The next round of talks between the P5+1 and Iran is to resume in Geneva on Wednesday. The two sides failed to reach a deal during the previous round held last week.
Recently at the meeting of Iranian nuclear negotiating team and the Majlis National Security, it was stressed that Iran will not close any nuclear sites including Fordo facility and Arak heavy water production plant, and will not halt the enrichment of uranium.
"Iran and the P5+1 have come a long way in the negotiations. Demands for closure of facilities can be accommodated depending on the degree of verification that establishes that those facilities serve peaceful purposes rather than the potential production of nuclear weapons," Dorsey said.

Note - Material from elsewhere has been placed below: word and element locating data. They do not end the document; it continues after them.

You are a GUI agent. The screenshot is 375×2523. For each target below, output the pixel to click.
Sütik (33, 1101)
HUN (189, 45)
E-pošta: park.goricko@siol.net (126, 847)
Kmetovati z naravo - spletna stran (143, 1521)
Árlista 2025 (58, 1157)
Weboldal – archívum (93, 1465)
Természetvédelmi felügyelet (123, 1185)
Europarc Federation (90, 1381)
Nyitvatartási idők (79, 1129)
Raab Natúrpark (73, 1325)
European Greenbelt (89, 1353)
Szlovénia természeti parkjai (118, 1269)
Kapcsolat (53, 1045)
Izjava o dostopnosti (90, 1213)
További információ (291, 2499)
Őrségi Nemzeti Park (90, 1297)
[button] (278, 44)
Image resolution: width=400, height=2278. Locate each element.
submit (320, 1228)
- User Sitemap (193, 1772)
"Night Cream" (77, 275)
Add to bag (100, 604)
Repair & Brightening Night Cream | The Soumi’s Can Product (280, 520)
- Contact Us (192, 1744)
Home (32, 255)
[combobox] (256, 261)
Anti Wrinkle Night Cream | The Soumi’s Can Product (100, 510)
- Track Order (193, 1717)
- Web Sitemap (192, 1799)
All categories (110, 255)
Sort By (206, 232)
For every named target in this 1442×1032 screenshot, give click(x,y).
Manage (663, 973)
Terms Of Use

Deputy national security adviser for strategic communication for President Barack Obama, Ben Rhodes recently said that the U.S. is "very close" to a deal with Iran on country's nuclear program, adding that the deal should be based on verification, not trust.

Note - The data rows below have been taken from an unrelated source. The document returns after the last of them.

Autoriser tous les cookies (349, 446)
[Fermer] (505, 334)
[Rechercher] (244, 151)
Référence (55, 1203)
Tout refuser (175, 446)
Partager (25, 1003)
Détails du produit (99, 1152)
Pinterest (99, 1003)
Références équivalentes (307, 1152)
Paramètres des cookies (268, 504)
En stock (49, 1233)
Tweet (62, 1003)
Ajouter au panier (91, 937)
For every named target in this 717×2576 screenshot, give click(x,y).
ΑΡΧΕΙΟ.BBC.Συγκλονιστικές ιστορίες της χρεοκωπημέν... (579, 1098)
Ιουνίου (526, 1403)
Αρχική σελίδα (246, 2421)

"We do believe that we can achieve ... a first step in an agreement that halts the progress of the Iranian nuclear program, rolls back some of elements of that program, in exchange for some modest relief (from sanctions)," Rhodes said.

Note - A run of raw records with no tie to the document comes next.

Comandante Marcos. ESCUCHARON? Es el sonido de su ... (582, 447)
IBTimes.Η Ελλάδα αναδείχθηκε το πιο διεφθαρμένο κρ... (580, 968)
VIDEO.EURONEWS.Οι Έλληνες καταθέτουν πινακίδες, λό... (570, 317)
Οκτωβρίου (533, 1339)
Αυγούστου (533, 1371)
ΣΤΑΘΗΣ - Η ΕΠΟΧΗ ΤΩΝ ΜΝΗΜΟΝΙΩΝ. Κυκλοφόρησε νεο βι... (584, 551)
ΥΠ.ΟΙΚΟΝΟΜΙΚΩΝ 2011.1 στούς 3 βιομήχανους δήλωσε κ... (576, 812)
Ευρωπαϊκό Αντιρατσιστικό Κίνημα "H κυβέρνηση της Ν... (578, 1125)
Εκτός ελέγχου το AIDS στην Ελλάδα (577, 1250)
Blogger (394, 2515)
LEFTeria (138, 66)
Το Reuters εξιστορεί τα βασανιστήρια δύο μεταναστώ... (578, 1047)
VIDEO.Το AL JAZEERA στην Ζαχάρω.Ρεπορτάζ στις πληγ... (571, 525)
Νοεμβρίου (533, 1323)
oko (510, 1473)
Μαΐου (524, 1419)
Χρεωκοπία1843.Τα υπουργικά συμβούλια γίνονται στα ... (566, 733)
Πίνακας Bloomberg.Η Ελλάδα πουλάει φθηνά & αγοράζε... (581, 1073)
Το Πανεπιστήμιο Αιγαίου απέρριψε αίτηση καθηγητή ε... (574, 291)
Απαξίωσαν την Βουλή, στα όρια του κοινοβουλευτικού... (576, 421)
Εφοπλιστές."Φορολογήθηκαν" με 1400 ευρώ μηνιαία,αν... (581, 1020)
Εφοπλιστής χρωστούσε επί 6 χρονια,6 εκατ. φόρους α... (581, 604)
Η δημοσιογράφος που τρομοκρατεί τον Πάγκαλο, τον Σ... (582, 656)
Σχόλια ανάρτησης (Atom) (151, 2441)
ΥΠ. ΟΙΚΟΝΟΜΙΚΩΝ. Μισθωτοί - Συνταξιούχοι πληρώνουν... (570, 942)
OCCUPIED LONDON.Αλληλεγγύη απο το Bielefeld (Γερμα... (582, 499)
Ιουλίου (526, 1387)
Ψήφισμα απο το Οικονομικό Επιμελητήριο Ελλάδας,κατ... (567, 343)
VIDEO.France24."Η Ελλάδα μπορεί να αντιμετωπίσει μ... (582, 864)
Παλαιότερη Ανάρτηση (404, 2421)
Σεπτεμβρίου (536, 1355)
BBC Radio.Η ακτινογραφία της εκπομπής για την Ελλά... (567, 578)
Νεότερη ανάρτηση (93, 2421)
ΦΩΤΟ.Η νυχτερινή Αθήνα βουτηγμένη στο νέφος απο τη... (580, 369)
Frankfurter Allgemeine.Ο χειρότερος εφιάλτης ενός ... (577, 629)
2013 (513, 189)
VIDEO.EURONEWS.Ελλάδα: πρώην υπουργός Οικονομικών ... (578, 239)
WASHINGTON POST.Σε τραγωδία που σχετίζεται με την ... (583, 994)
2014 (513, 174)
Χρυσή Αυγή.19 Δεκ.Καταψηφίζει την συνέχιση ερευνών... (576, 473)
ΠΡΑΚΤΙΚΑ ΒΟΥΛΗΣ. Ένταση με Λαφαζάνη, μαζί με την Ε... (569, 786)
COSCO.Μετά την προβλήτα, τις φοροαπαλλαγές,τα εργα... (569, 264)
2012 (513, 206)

James Dorsey said that Iran realizes there will be no deal that is based explicitly on trust and commitment with no real verification.
"They understand that verification is part of the confidence-building process," Dorsey said. "The issue is and will not be verification as a matter of principle but the degree of and the intrusiveness of verification and what Iran gets in return for verification."
"In other words, verification is in Iran's interest on the assumption that it is sincere about its effort to resolve the problem and its commitment to exclusively peaceful uses of nuclear power," the expert noted.
The U.S. and its Western allies suspect Iran of developing a nuclear weapon - something that Iran denies. The Islamic Republic has on numerous occasions stated that it does not seek to develop nuclear weapons, using nuclear energy for medical researches instead.